→ **Extracted records**:
+++

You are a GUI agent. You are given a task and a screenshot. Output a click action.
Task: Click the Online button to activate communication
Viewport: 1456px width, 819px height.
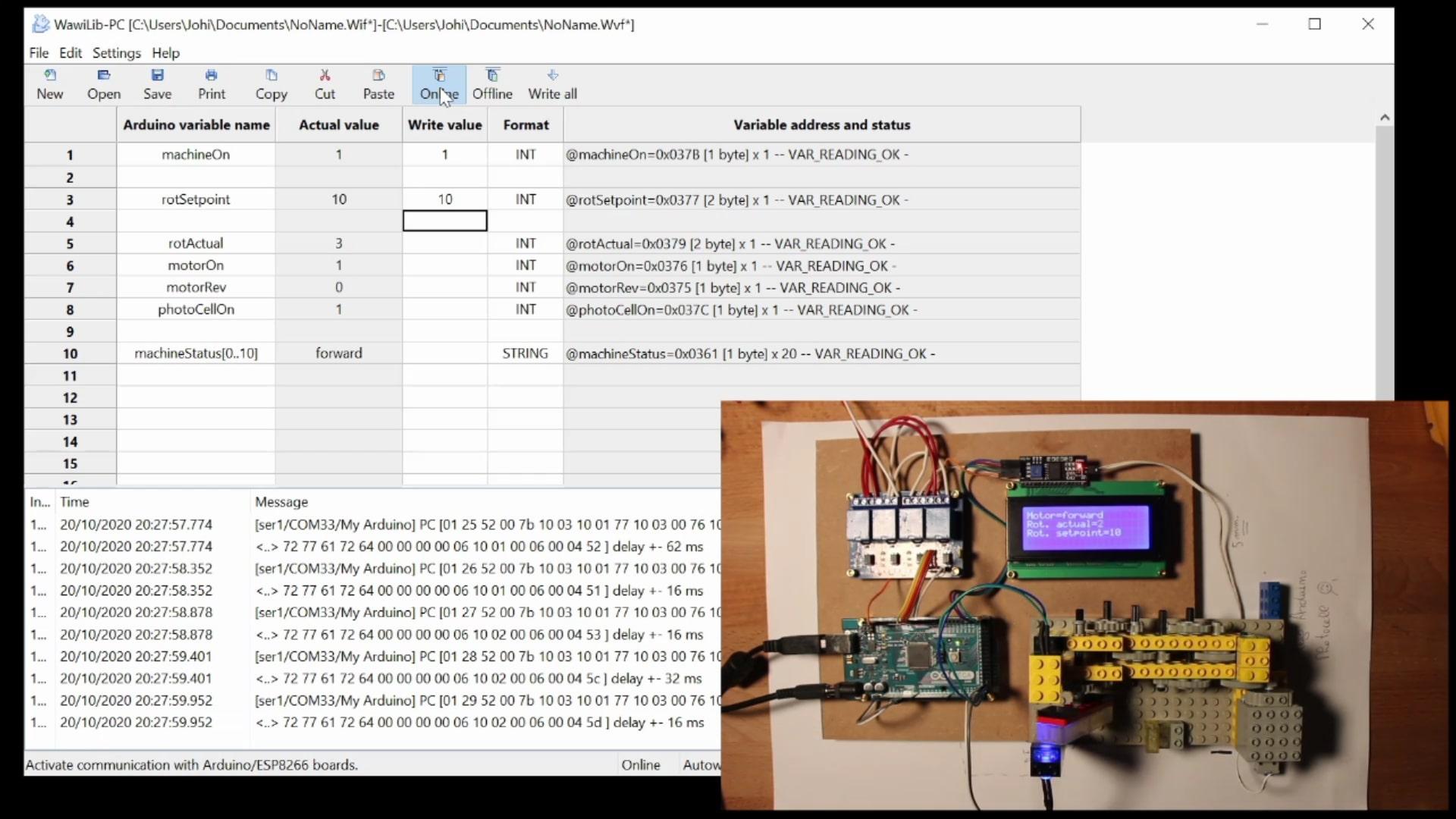[x=439, y=83]
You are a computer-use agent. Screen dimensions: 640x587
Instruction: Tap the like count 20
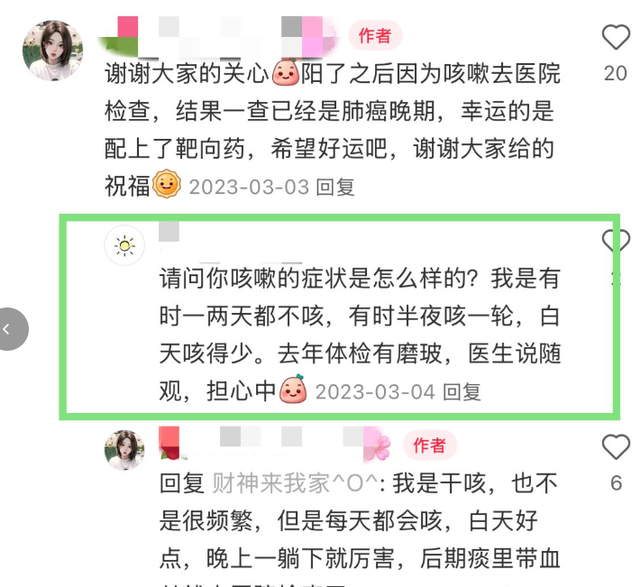pos(616,74)
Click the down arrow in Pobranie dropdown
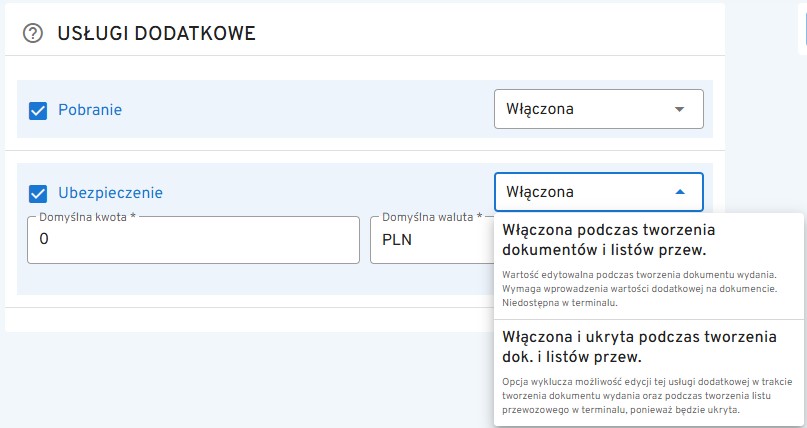Viewport: 807px width, 428px height. [680, 109]
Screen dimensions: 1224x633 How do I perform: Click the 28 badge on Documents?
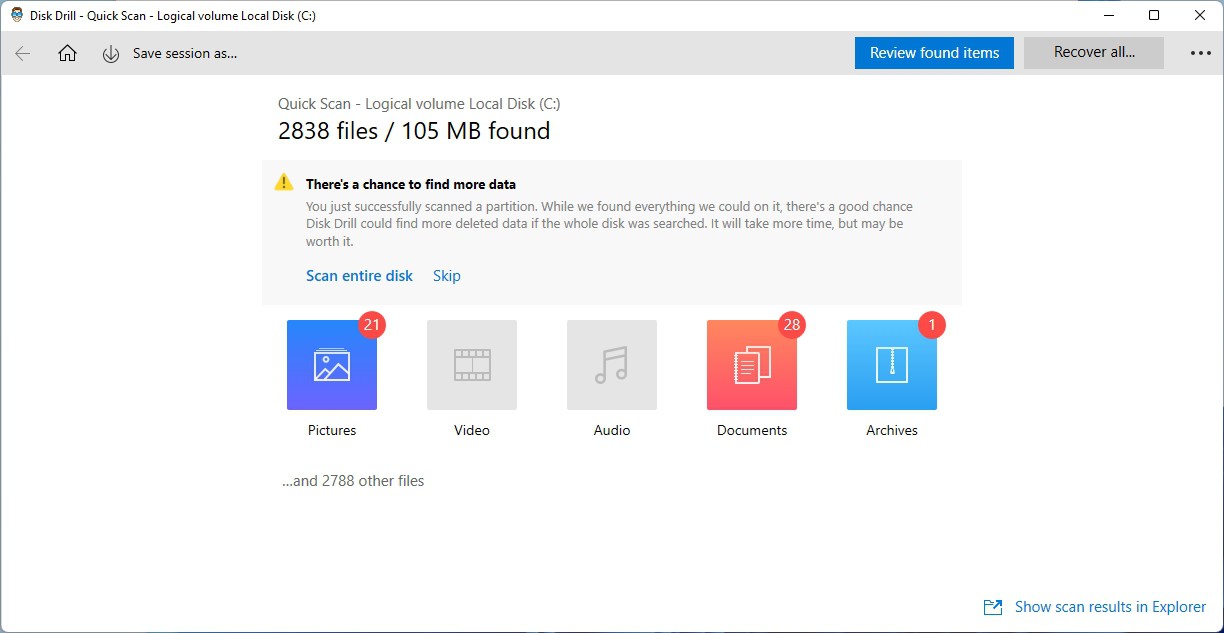[792, 325]
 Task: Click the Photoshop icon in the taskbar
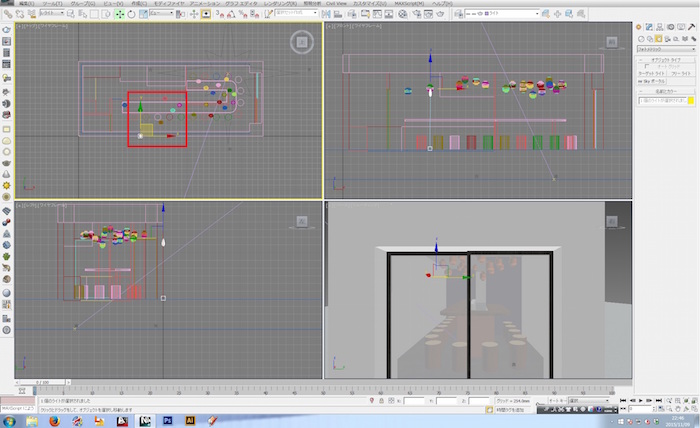click(x=168, y=420)
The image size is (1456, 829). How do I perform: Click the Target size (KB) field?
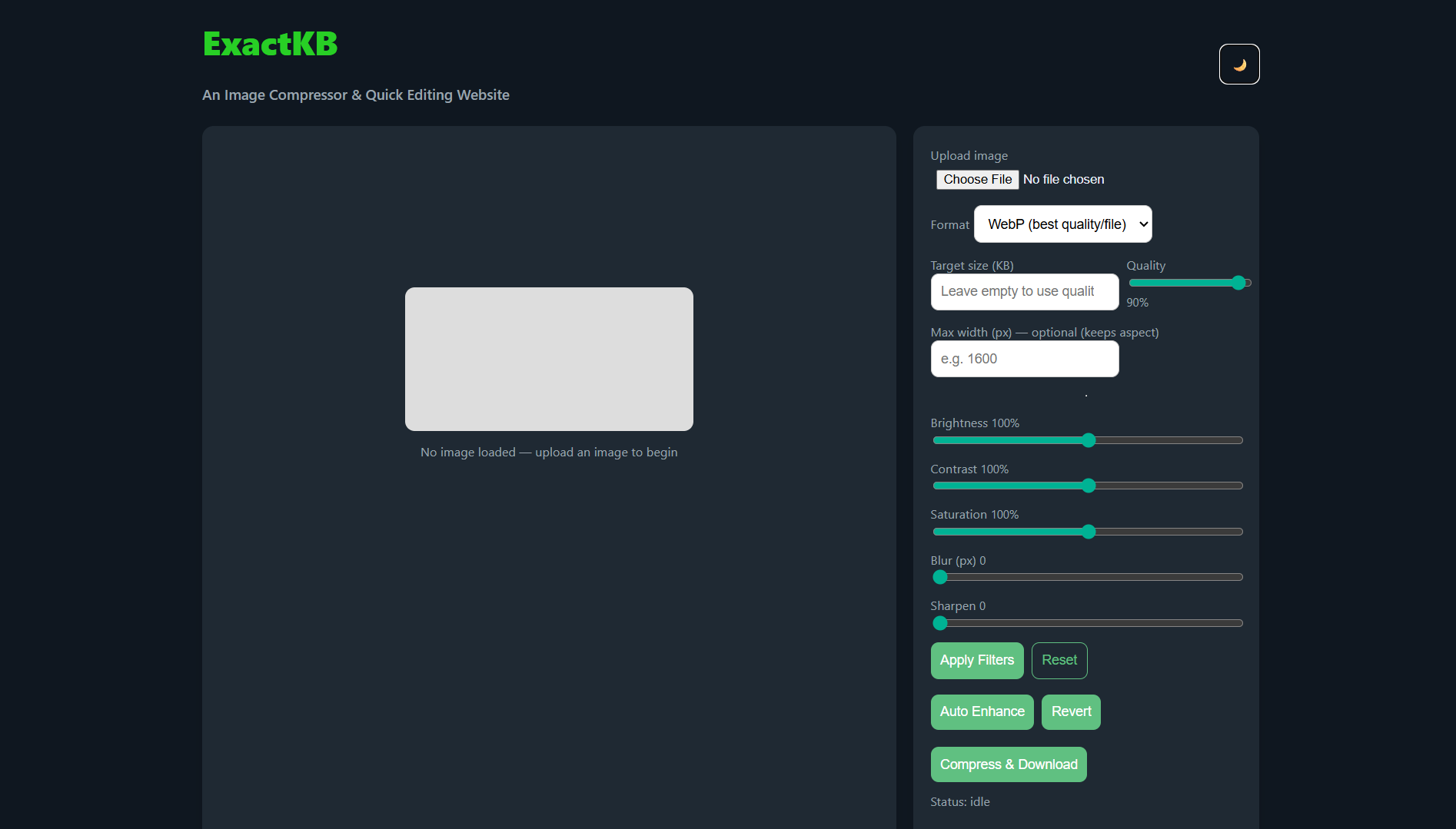coord(1024,292)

+++

Excluding all pictures, output exactly the lines from the line containing "You are a computer-use" through the last line of the entries above.

You are a computer-use agent. Screen dimensions: 640x587
Instruction: Tap the like count 20
pos(616,74)
Click the down arrow in Pobranie dropdown
Viewport: 807px width, 428px height. [680, 109]
Screen dimensions: 1224x633 How do I perform: Click the 28 badge on Documents?
[792, 325]
 Task: Click the Photoshop icon in the taskbar
click(x=168, y=420)
The image size is (1456, 829). How do I perform: Click the Target size (KB) field?
coord(1024,292)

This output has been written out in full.